On the flip side, there's the storage-room door we swear we bought but is nowhere to be found, so we had to reorder it from Home Depot and it's due in later this week.   And of course the bathroom hardware for the upstairs bathroom that we found online and had shipped to us, only for Abby to decide she doesn't like it; it's already on its way back.  Oh, and the still-nonexistent upstairs-shower door that we had measured last month, received the quote for yesterday, and think we can do better on.  So obviously, WE still have some work to do; the ball's not entirely in the contractor's court.

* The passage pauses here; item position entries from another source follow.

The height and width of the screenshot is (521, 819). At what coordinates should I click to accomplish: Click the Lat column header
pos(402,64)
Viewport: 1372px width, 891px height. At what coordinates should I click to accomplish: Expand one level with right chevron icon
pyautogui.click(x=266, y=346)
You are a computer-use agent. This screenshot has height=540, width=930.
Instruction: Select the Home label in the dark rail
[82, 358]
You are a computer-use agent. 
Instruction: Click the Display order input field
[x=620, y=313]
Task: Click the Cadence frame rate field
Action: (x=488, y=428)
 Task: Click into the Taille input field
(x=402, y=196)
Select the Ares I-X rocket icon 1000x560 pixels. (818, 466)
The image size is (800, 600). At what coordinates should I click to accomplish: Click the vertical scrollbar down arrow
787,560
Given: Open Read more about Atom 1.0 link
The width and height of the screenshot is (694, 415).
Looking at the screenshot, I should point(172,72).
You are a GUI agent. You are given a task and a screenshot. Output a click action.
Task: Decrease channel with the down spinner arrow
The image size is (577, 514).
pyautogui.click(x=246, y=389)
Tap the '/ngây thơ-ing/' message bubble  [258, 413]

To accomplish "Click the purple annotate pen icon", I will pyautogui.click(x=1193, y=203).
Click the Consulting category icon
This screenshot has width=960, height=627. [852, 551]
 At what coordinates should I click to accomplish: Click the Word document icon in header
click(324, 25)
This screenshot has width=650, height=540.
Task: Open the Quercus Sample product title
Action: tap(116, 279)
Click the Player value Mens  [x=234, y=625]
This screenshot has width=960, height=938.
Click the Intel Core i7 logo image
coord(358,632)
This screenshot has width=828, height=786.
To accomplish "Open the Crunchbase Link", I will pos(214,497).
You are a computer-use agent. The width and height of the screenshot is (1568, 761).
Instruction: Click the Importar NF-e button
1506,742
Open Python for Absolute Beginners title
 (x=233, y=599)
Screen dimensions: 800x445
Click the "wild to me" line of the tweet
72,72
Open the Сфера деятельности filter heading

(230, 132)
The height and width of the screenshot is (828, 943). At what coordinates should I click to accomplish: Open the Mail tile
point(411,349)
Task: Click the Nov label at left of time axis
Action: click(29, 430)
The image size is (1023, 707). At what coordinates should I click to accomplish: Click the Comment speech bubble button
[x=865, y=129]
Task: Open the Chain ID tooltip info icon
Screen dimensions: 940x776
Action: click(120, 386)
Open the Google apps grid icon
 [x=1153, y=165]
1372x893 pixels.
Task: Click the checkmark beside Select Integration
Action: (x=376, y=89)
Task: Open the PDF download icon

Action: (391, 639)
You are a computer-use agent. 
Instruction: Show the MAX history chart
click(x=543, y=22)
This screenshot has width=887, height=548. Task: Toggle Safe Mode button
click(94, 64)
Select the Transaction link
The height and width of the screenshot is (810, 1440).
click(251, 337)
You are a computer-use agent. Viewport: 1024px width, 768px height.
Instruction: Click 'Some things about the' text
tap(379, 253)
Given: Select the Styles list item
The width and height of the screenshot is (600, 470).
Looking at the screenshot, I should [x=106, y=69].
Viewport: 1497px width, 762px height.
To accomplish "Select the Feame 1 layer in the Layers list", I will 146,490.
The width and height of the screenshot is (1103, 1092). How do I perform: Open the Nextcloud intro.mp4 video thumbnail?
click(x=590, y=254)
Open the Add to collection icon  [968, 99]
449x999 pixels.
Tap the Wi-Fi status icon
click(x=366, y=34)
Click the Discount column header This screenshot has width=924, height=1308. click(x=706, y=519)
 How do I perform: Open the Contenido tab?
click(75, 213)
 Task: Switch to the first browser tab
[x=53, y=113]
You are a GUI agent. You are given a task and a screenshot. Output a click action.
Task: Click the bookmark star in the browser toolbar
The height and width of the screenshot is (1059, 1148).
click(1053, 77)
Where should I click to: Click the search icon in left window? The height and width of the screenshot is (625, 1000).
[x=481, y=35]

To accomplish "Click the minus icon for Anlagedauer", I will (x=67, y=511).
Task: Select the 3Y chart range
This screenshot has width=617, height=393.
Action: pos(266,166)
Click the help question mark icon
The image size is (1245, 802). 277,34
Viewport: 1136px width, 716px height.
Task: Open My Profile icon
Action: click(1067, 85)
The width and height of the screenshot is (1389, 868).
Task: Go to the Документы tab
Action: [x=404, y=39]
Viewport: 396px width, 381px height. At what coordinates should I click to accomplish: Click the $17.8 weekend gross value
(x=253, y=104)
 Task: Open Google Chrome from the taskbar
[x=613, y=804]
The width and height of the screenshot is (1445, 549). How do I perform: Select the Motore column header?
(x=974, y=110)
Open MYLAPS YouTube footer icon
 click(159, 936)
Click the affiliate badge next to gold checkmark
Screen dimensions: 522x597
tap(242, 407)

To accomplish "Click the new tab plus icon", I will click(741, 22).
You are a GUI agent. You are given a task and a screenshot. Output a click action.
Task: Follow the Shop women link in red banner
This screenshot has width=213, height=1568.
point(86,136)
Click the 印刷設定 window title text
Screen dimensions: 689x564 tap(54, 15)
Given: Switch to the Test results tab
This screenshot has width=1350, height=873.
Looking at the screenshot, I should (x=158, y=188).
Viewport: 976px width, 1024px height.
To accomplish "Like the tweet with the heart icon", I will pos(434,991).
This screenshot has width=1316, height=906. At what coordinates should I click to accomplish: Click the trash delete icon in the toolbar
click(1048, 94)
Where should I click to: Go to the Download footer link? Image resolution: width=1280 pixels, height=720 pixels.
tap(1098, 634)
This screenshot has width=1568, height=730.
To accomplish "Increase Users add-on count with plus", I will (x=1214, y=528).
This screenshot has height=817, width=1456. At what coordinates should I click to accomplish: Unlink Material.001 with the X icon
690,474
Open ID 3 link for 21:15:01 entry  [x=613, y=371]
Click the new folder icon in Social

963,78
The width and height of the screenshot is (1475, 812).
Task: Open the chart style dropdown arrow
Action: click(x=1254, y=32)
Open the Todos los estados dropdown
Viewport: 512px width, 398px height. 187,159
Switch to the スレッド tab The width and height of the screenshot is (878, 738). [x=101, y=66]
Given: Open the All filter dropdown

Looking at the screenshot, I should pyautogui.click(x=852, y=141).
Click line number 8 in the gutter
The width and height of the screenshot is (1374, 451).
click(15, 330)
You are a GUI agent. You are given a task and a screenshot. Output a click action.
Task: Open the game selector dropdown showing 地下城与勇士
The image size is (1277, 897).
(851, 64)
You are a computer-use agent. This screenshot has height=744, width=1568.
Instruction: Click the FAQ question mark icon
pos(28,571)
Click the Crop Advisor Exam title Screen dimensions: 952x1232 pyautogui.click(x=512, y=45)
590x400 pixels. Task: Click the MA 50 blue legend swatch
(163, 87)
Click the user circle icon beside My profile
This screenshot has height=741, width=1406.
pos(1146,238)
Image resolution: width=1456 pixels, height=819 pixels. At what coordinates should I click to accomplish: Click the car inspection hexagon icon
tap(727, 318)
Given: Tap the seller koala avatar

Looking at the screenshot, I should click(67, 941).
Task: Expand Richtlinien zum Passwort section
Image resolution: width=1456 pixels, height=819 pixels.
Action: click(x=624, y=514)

But for now, our next big date is Thursday; that's when we have our big, final inspection.  Pass that, and we get our Certificate of Occupancy.  In other words, we won't be squatters here anymore.  We refinanced a few weeks back-- had our mortgage payment cut by more than a thousand bucks a month, which is like getting a KILLER raise-- and I had been worried that we'd need the Certificate of Occupancy in order to finalize the closing.  I don't know why, other than my mortgage company told me I would.  But here I am, with a new mortgage and my old one so officially closed that my website login has been disabled.  So all the inspection will mean to us is that Maryland blesses the work that's been done.  But we also have to pretend we're not living here for that to happen.  And by pretend, I mean pack up a bunch of our stuff and seriously pretend we're not living here.  Seriously.  So tomorrow, on what would normally be a fun half-day at work picking up the kids from their half-day, it'll be more about making sure the kids are happy and occupied while Abby and I repack the most important things we have here, into the boxes that have been sitting in the living room for a month awaiting this day.  Our clothes will go back into bags, our food... um... maybe into the community room fridge for a few hours?  (Luckily, I haven't been grocery shopping in a week and we're running low on basically everything.)  But hopefully, come Thursday night, we can forget about permits forever, and start focusing on the end goal: living here, with no more work to be done by the contractors, and beginning our quest for landscaping and that big Maryland Historical Trust payoff.  

In the meantime, though, off to repack our house.